It's very hard for me to write this to you, but feels like I have to so that the both of you can go on living your lives. I never said I was perfect, nor have I ever said I was. I think I have been a good mother, a good wife, but I was still negligent. I need to share with you something that you may find hard to believe. It's very hard to write this. Before I go on, please do not cry any tears for me. And control yourselves from losing it, be strong, and please, even anything, do not shed any tears. I have shed enough of them for all of us. I don’t' want to make you any more sad,I want you to be happy. I hope that you can find through this letter, that it's one of happiness, of joy of celebration. Something that was so beautiful that words can not describe. As you probably already know, I met a man by the name of Joshua. He was a rancher, a machine operator, and bull rider in the North Carolina and I was there painting his ranch for a client who owned hotels.

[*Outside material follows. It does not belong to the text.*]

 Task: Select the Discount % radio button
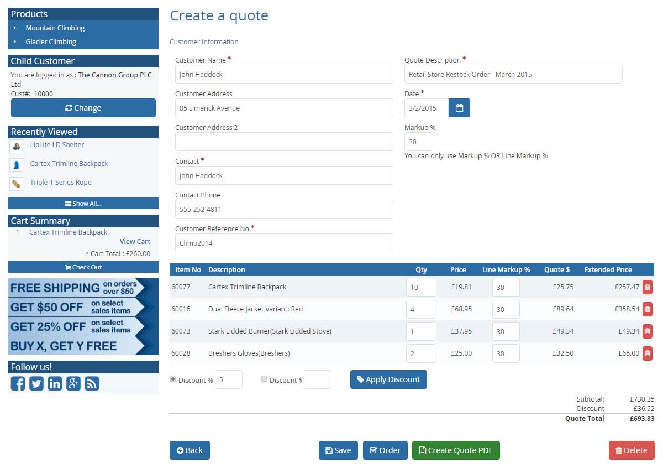pyautogui.click(x=173, y=379)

You can probably remember how excited I was to receive that assignment. For Mr. Cambria to have an interest in my artwork was absolutely wonderful! Following afterwords there was a reception in the gallery and from starting selling my landscape scenarios.
Please understand why I fell in love with him, because I wasn't in love with you Benjamin. Although you were a good husband, and the best father , you didn’t give me what I really wanted or need and that was unconditional love. Sure, you loved me, but no in the way a husband should love a wife, and I soon embraced the fact that I was more of a friend than lover, and more of an acquaintance very much like the people you met at the law firm and hardly had any contact with. You have always been good to me, especially financially and have always been the support I wanted and counted on. You were a good provider, and always gave me a good home. And as for you? I will always cherish you and hold you so very dear, for you are my one and only son and you always made me smile even on my cloudiest of days. You always gave me something I never had before, and perhaps that is why I tried to hold you so tight. I thought if I left your Dad, then I would lose you, and I never wanted to lose you. Never. I lived in fear, thinking that if I left, then I would be the guilty one to have broken up the marriage and for ? That you would hate me forever. So I stayed with your dad, for you, for us, for all three of us to be a family and live in this fairytale dream, sacrificing my own happiness, for you.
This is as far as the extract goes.